‘Neem een schilmesje en een foto mee. Iets wat je aanspreekt, zodat je weet wat je wil maken.’ De instructiemail van de gastvrouw is duidelijk. Die avond zit ik, mét mesje maar zonder foto want geen tijd, met acht vrouwen aan een vierkante tafel. Voor ons ligt het werkmateriaal: een groot blok zwarte was, dat verwarmd wordt door een kuikenlamp.
De kunstenares doet het voor. Ze prikt een satéstok in een stuk piepschuim en snijdt een flinke hap uit de boetseerwas. ‘Kijk,’ zegt ze en voordat ik met mijn ogen heb geknipperd, heeft ze het glimmende goedje al gracieus om de prikker gedrapeerd. Ter verdere bemoediging en inspiratie laat ze voorbeelden zien van eigen werk. Haar atelier staat er bol van.
Alleen kijken is geen optie, dus ik gooi me maar in de strijd. De was voelt zacht en warm in de handen. Maar wat te maken? Links en rechts komt al vanalles tot leven. Een uil, een hond, een zangeres. Hoe doen die vrouwen dat? Ze knijpen hier en daar, duwen er nog eens in en hop daar staat het al.
De kunstenares heeft natuurlijk gelijk.

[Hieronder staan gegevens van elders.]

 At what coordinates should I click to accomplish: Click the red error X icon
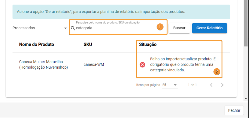click(x=143, y=65)
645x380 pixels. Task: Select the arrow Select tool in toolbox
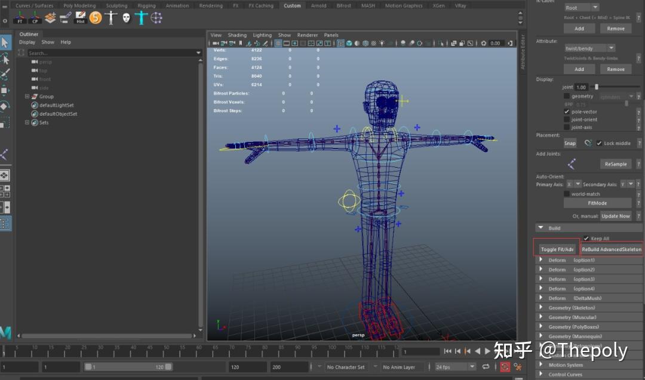(5, 42)
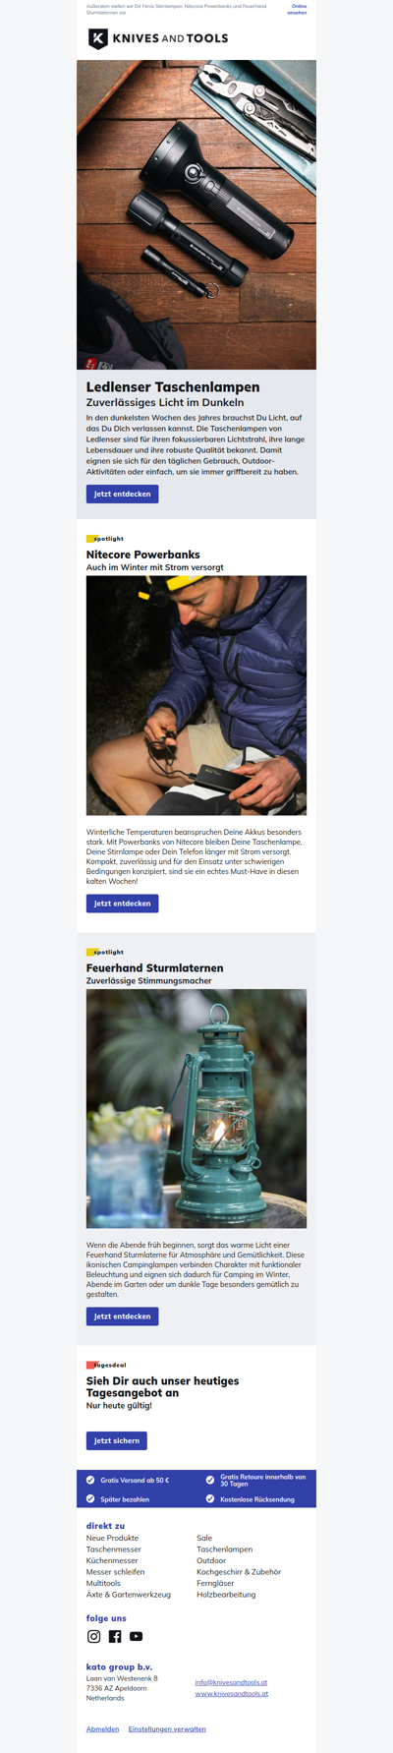Screen dimensions: 393x1753
Task: Open the Neue Produkte footer link
Action: [112, 1538]
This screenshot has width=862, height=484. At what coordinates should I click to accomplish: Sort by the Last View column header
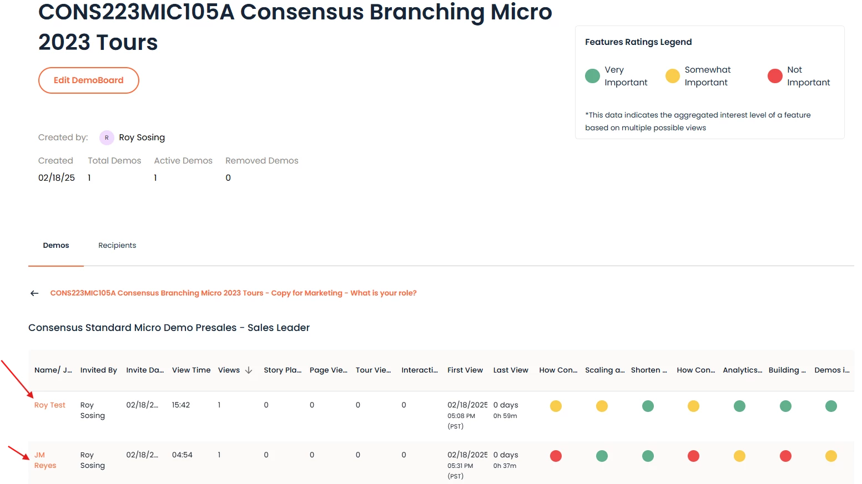(x=511, y=370)
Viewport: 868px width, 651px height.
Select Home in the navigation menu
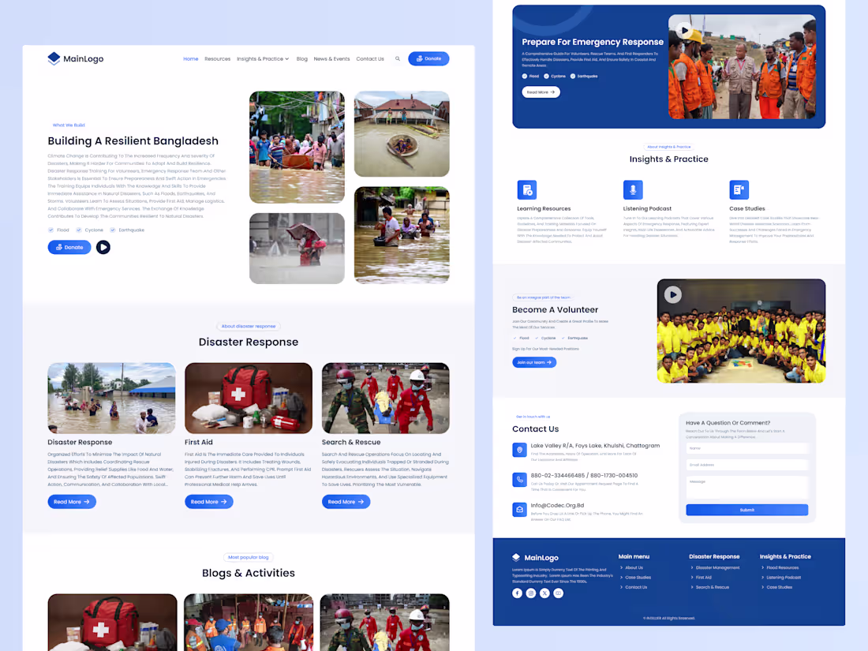[191, 58]
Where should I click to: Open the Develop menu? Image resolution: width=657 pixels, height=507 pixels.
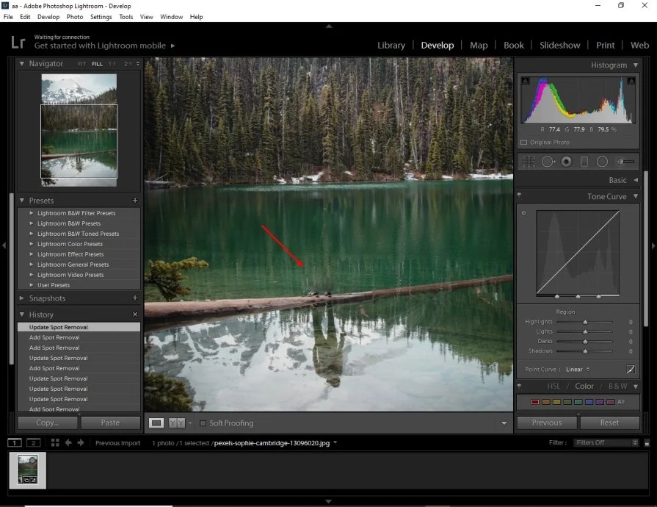[48, 16]
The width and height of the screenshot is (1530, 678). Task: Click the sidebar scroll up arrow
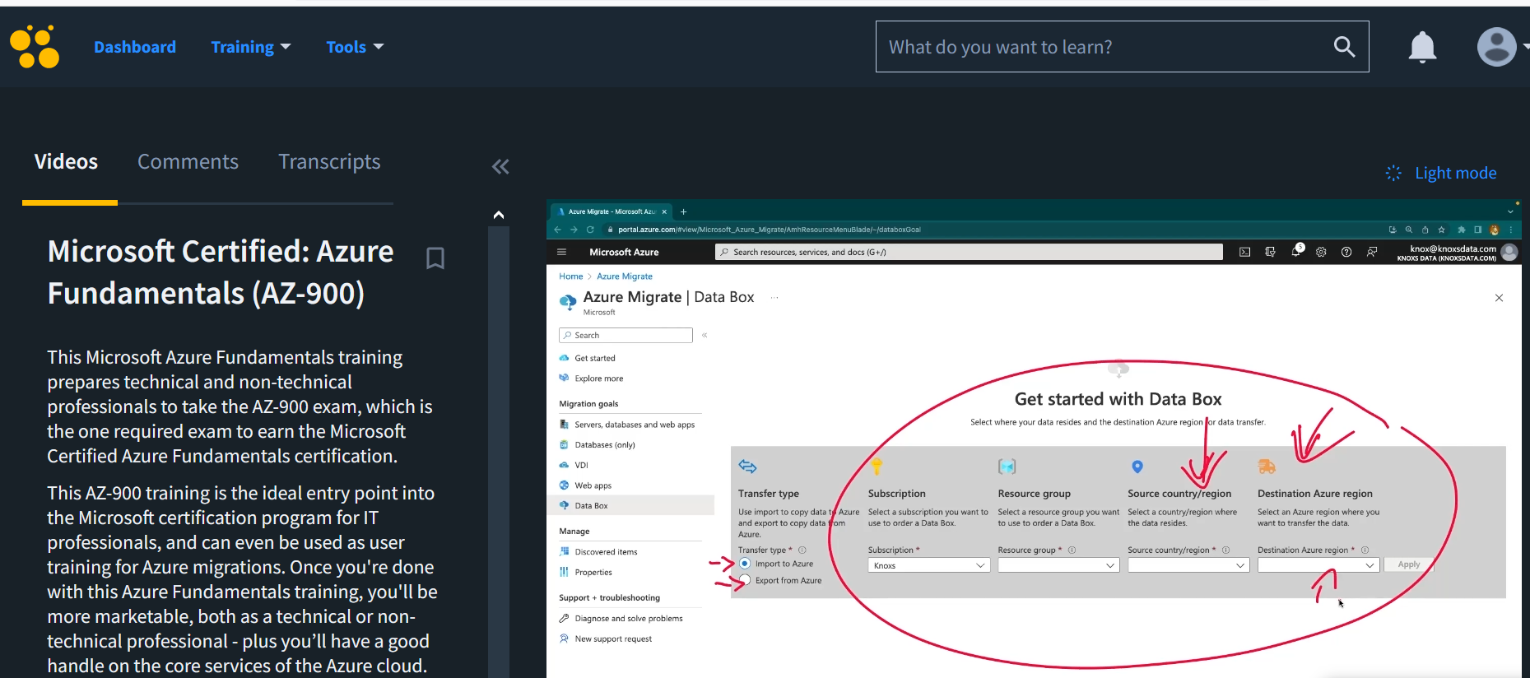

Een mooi resultaat begint met weten wat je wil. Maar als ik me bedenk wat ik wil, gewoon: een land waarin we fijn kunnen samenleven, slaat de wanhoop toe. Ik begin maar eens met een ei, of nee, ik draai een bal. Ik kneed, druk, plak, rol en duw tot het uiteindelijk is wat het is. Een akelig goed gelukt symbool van wel willen maar niet kunnen. Mijn asbak zonder gleuf.
Deze column is gepubliceerd in Dagblad de Limburger en het Limburgs Dagblad op 13 november 2015.
Hallo Ank, iedere week is je verhaal weer een prettige verrassing.
Mijn vrijdagochtend feestje
alweer een heerlijke glimlach, bedankt Ank !
My pleasure!
Ook voor mij een glimlach tijdens een pauze momentje……Dankjewel Ank!